On Sunday, Democratic lawmaker Katie Hill, the U.S. Representative for California’s 25th congressional district and one of the about 20 Millennials elected to the House of Representatives in the 2018 midterms, resigned from Congress. She’s not the first Congressperson to leave office due to a sex scandal, but unlike some of her former colleagues, the circumstances surrounding her case included nude photos of her allegedly being shared without her consent. That makes her a victim of revenge porn, a status that a 2016 Data & Society Research Institute study found she shares with one in 25 Americans. And considering the ubiquity of sexual images made possible by technology, as well as the fact that another study found that almost 1 in 10 adults have taken nude photos of or recorded others without their consent, the number of people who have to deal with revenge porn will only continue to grow.
So what happened in Representative Hill’s case? What was her response? And what does the future of revenge porn look like for millennial women like Hill?
The Katie Hill Timeline
When Hill, a former policy advocate for a nonprofit working with the homeless in California, ran for Congress in 2018, she had no experience running for office. She won anyways, unseating Republican Steve Knight and flipping her district. Her win also made her California’s first openly bisexual member of Congress.
Her first few months in Congress went well. She was elected to the Democratic House leadership team and spoke out on progressive issues like health care and housing.
··········
(Tasks to complete)
- A) In the Katie Hill article, who did Hill unseat to win her district in 2018?
- B) Please continue the Katie Hill article from its final sentence, carrying the timeline forward.

(Source material)
··········
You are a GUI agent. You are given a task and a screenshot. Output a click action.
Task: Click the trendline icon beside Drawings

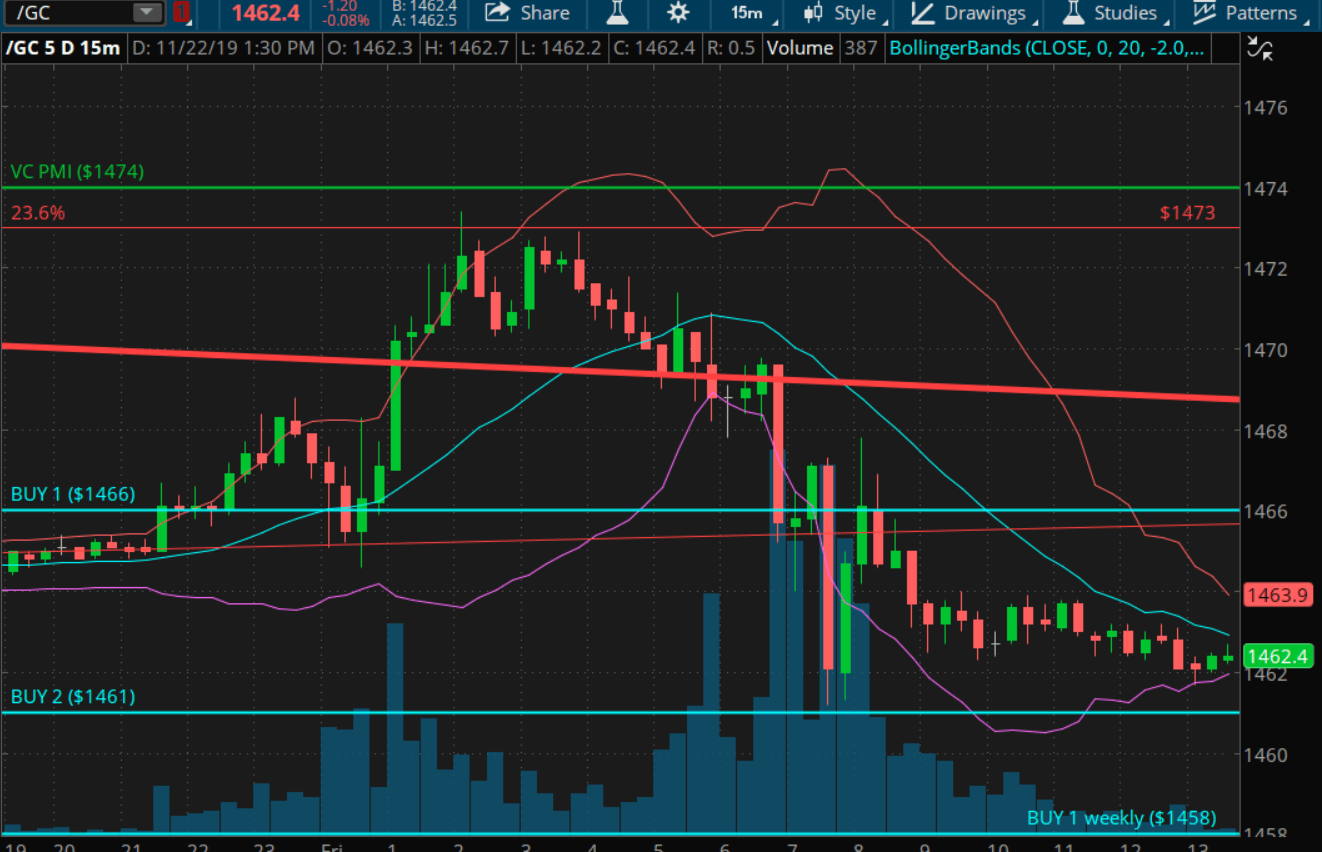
··········
(Results of the tasks)
- A) Republican Steve Knight.

- B)
Earlier this month, conservative website RedState published a story that included intimate photographs of Rep. Hill and a campaign staffer. It also included text messages allegedly between the staffer and Kenny Heslep, Hill’s husband, from whom Hill is divorcing (she says he was “abusive”). Later, The Daily Mail published another story about Hill that included another nude photo of her, per BuzzFeed News.
The following week, the House Ethics Committee announced they would investigate separate allegations that Katie Hill had “an improper relationship with [a] staffer.” That same day, a letter that Hill wrote to her constituents was picked up by The New York Times. In it, she said that she had notified Capitol Hill police of the publishing of the photos, that the stories were “a smear campaign” by Republicans and her “husband who seems determined to try to humiliate me,” and that she wasn’t planning on stepping down from her post. The Los Angeles Times reported that the letter also included a denial of an alleged relationship with a congressional staffer, but that Hill did admit she was involved in a separate relationship with a campaign aide, saying, “I know that even a consensual relationship with a subordinate is inappropriate, but I still allowed it to happen despite my better judgment.”
While members of Congress aren’t allowed to engage in sexual relationships with their aides, per House rules, the rules don’t cover campaign staff. Debra Katz, a Washington lawyer, told the New York Times, “Clearly there is an inherent power differential between Congresswoman Hill and a young campaign staffer who worked for her, but there’s nothing unlawful about having a relationship with people who work for you as long as it is consensual.” Katz added, “But clearly this shows bad judgment.”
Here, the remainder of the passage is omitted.